WHAT IS ASKED =
Output everything in the material below, from the line containing "You are a GUI" down to and including the line containing "Action: pos(348,34)", as a Markdown table with a Row column numbering each line and a Text column holding it. Skip blank lines and leave the pictures out.

DATASET RECORDS =
※

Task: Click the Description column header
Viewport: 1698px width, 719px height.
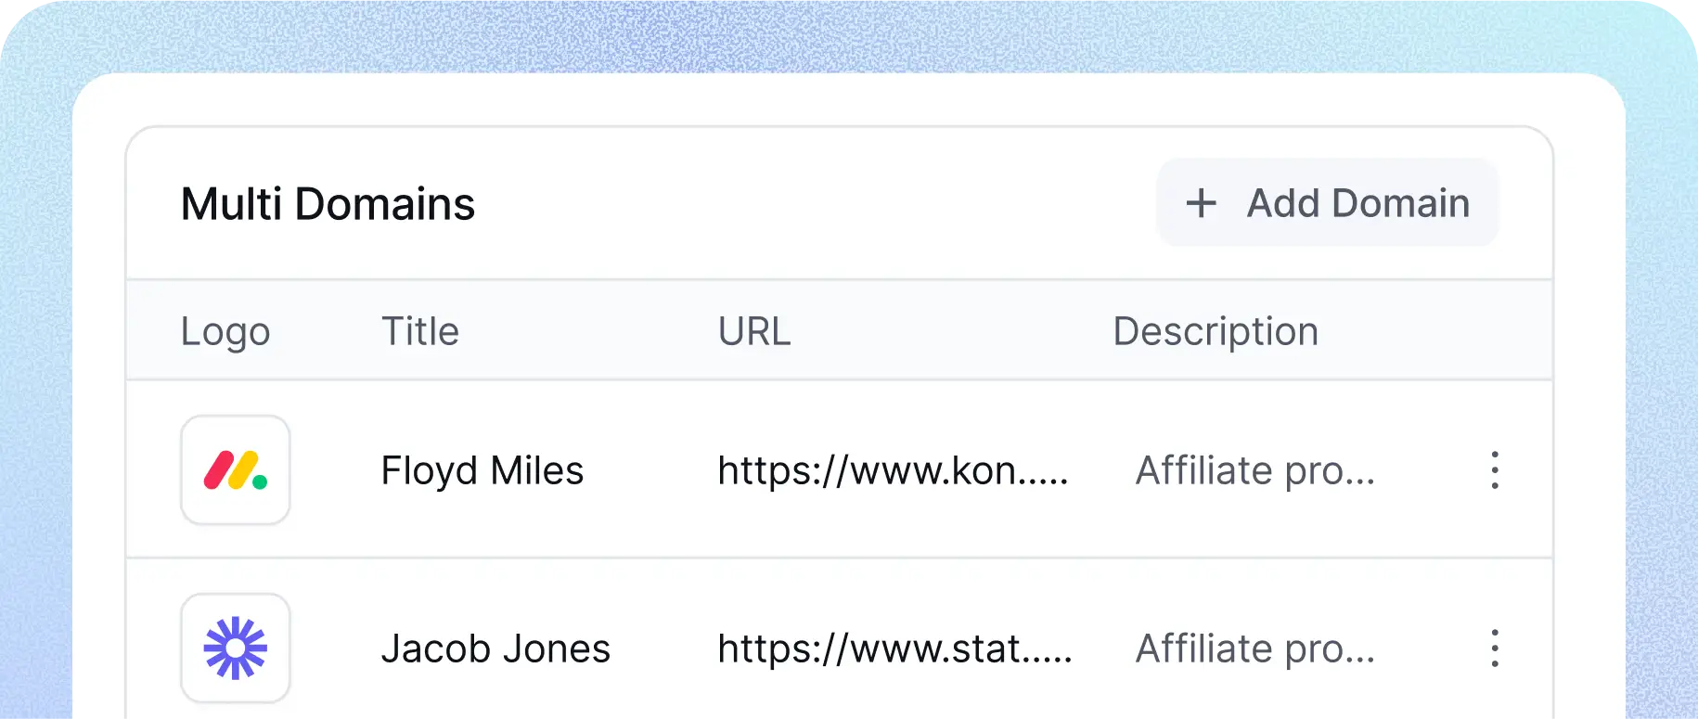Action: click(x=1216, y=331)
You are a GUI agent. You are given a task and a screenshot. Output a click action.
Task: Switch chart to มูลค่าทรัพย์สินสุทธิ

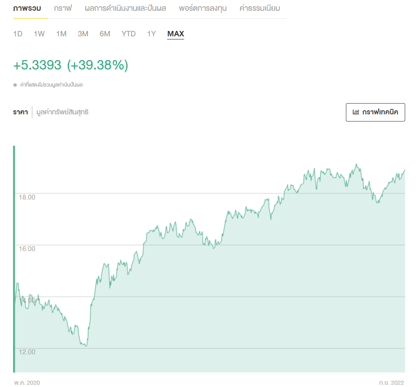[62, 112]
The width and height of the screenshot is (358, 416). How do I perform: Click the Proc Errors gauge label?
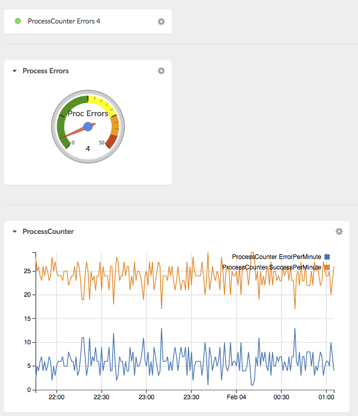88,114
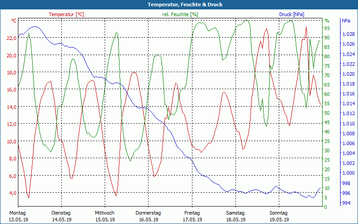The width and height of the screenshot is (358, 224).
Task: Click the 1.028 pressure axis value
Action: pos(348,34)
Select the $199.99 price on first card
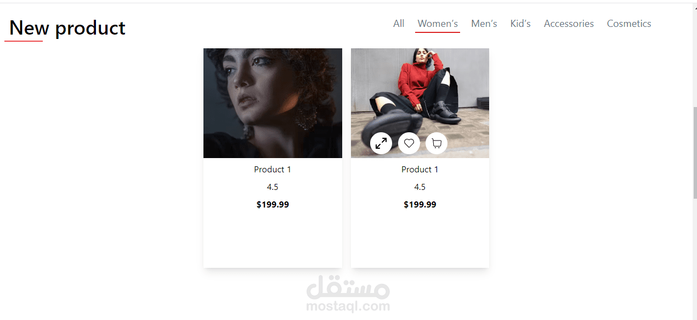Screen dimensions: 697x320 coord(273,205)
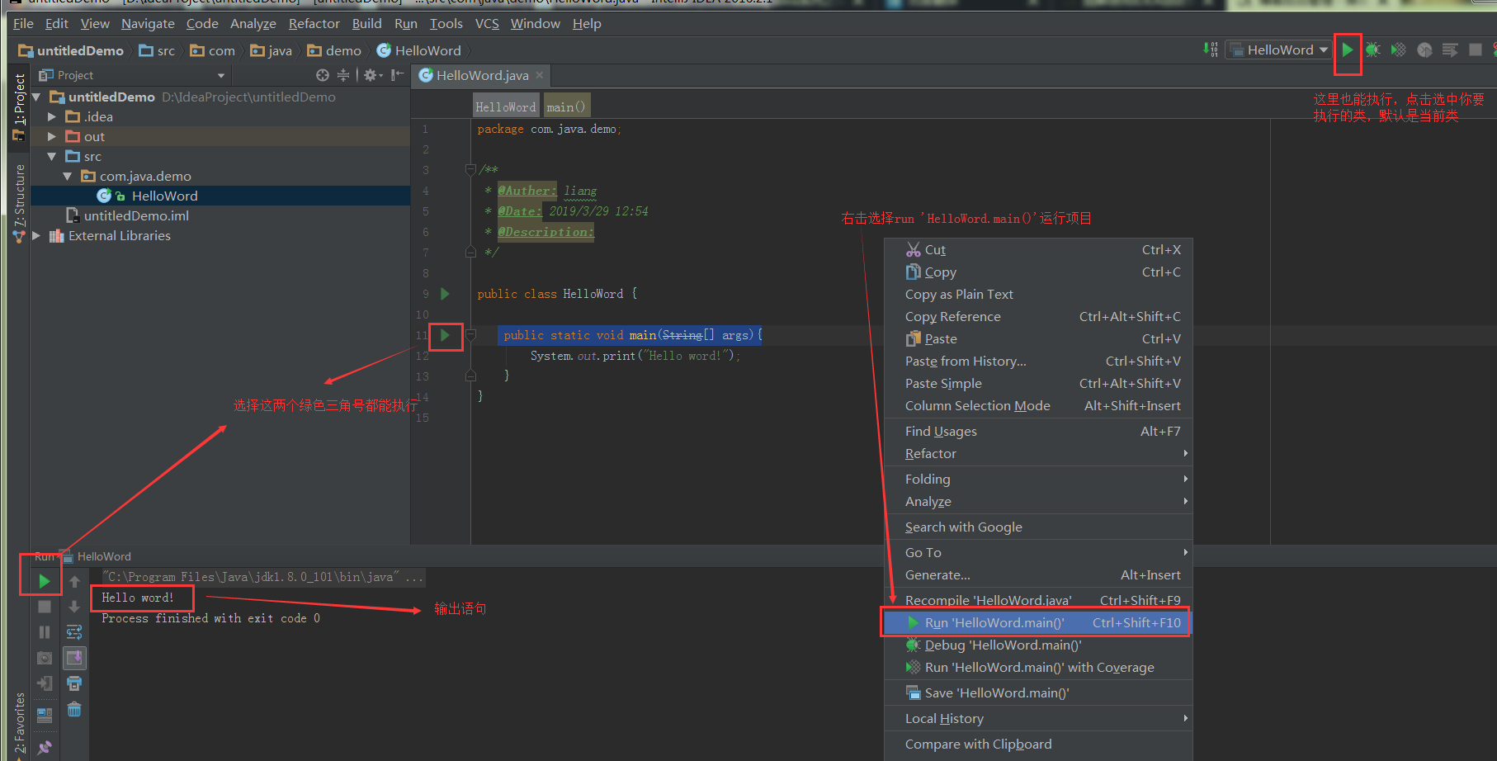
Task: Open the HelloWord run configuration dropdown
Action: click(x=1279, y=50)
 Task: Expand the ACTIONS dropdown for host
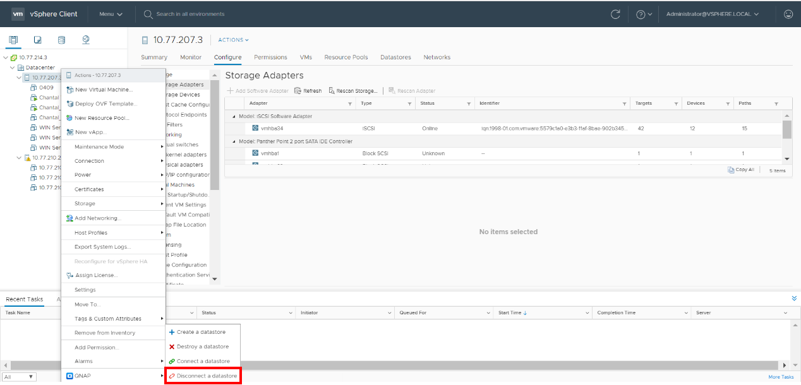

※

RESULT FOR THIS TASK =
| Row | Text |
|---|---|
| 1 | You are a GUI agent. You are given a task and a screenshot. Output a click action. |
| 2 | Task: Switch chart to มูลค่าทรัพย์สินสุทธิ |
| 3 | [62, 112] |
| 4 | The width and height of the screenshot is (358, 416). How do I perform: Click the Proc Errors gauge label? |
| 5 | 88,114 |
| 6 | The width and height of the screenshot is (358, 224). |
| 7 | Task: Click the 1.028 pressure axis value |
| 8 | Action: pos(348,34) |